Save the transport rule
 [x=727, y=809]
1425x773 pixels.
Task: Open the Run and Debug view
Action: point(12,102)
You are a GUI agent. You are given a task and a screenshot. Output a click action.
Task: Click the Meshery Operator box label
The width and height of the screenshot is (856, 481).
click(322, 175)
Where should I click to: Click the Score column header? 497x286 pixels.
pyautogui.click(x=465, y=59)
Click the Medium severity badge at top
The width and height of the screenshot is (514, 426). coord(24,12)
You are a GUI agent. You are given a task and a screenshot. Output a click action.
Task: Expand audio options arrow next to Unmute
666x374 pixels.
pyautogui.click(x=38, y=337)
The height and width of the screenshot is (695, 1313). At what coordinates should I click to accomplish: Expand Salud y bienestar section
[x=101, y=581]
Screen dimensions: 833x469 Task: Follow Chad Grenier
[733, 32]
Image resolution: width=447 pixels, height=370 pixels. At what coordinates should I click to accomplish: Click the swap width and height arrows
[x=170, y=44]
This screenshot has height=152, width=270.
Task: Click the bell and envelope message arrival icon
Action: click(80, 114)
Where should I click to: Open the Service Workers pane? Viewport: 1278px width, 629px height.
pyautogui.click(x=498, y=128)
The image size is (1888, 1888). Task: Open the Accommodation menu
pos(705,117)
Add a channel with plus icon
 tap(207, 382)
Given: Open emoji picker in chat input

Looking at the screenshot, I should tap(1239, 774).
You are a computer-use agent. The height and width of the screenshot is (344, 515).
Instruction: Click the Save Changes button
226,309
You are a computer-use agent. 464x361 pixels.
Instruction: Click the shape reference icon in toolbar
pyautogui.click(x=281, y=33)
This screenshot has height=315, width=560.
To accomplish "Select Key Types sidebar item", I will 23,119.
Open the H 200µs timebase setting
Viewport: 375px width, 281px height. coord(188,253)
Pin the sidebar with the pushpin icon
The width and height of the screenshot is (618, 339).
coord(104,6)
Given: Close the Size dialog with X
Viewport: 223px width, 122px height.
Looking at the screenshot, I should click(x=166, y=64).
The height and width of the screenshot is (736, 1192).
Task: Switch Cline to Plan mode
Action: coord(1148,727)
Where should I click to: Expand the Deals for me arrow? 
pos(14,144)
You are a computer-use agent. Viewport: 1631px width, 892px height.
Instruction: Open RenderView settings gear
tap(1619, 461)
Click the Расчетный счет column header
________________
• Your objective
Reproduce the listing above line for line, without changing anything.

• Finished exercise
Save the transport rule
 [x=727, y=809]
1425x773 pixels.
Task: Open the Run and Debug view
Action: point(12,102)
You are a GUI agent. You are given a task and a screenshot. Output a click action.
Task: Click the Meshery Operator box label
The width and height of the screenshot is (856, 481).
click(322, 175)
Where should I click to: Click the Score column header? 497x286 pixels.
pyautogui.click(x=465, y=59)
Click the Medium severity badge at top
The width and height of the screenshot is (514, 426). coord(24,12)
You are a GUI agent. You are given a task and a screenshot. Output a click action.
Task: Expand audio options arrow next to Unmute
666x374 pixels.
pyautogui.click(x=38, y=337)
The height and width of the screenshot is (695, 1313). At what coordinates should I click to accomplish: Expand Salud y bienestar section
[x=101, y=581]
Screen dimensions: 833x469 Task: Follow Chad Grenier
[733, 32]
Image resolution: width=447 pixels, height=370 pixels. At what coordinates should I click to accomplish: Click the swap width and height arrows
[x=170, y=44]
This screenshot has height=152, width=270.
Task: Click the bell and envelope message arrival icon
Action: click(80, 114)
Where should I click to: Open the Service Workers pane? Viewport: 1278px width, 629px height.
pyautogui.click(x=498, y=128)
The image size is (1888, 1888). Task: Open the Accommodation menu
pos(705,117)
Add a channel with plus icon
 tap(207, 382)
Given: Open emoji picker in chat input

Looking at the screenshot, I should tap(1239, 774).
You are a computer-use agent. The height and width of the screenshot is (344, 515).
Instruction: Click the Save Changes button
226,309
You are a computer-use agent. 464x361 pixels.
Instruction: Click the shape reference icon in toolbar
pyautogui.click(x=281, y=33)
This screenshot has height=315, width=560.
To accomplish "Select Key Types sidebar item", I will 23,119.
Open the H 200µs timebase setting
Viewport: 375px width, 281px height. coord(188,253)
Pin the sidebar with the pushpin icon
The width and height of the screenshot is (618, 339).
coord(104,6)
Given: Close the Size dialog with X
Viewport: 223px width, 122px height.
Looking at the screenshot, I should click(x=166, y=64).
The height and width of the screenshot is (736, 1192).
Task: Switch Cline to Plan mode
Action: coord(1148,727)
Where should I click to: Expand the Deals for me arrow? 
pos(14,144)
You are a computer-use agent. Viewport: 1631px width, 892px height.
Instruction: Open RenderView settings gear
tap(1619, 461)
Click the Расчетный счет column header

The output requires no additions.